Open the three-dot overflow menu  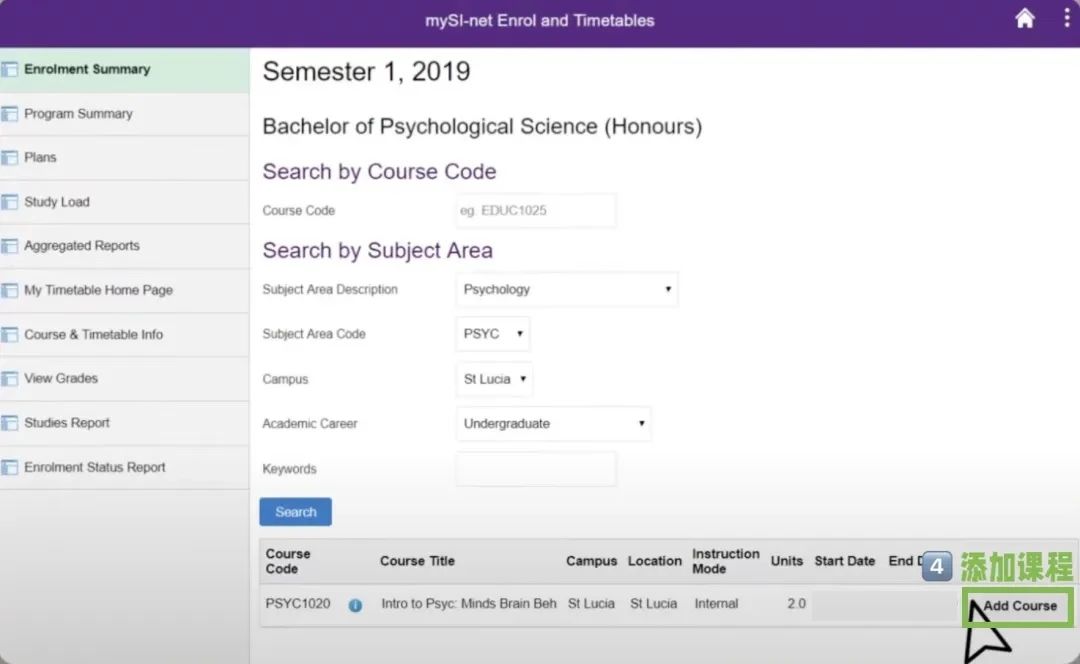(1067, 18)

---

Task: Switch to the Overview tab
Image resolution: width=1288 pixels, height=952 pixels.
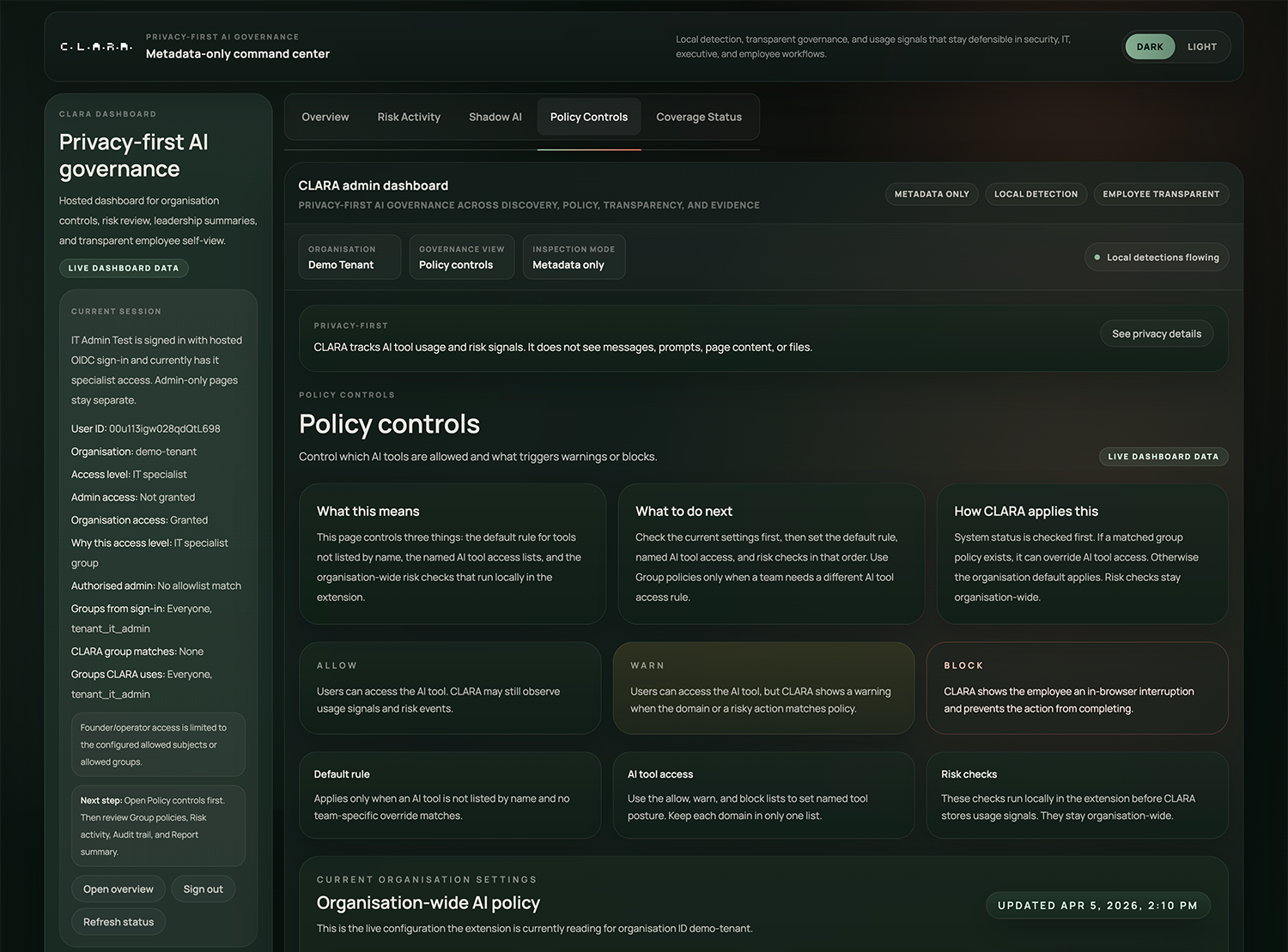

--

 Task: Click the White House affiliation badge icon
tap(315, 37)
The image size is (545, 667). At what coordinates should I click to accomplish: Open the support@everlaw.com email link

## Exercise directions
Print again the lines of the entries above that fall between the line holding "Task: Switch to the Overview tab" and the line holding "Image resolution: width=1288", inclusive, exactly as they stand.

## Problem solution
Task: Switch to the Overview tab
Image resolution: width=1288 pixels, height=952 pixels.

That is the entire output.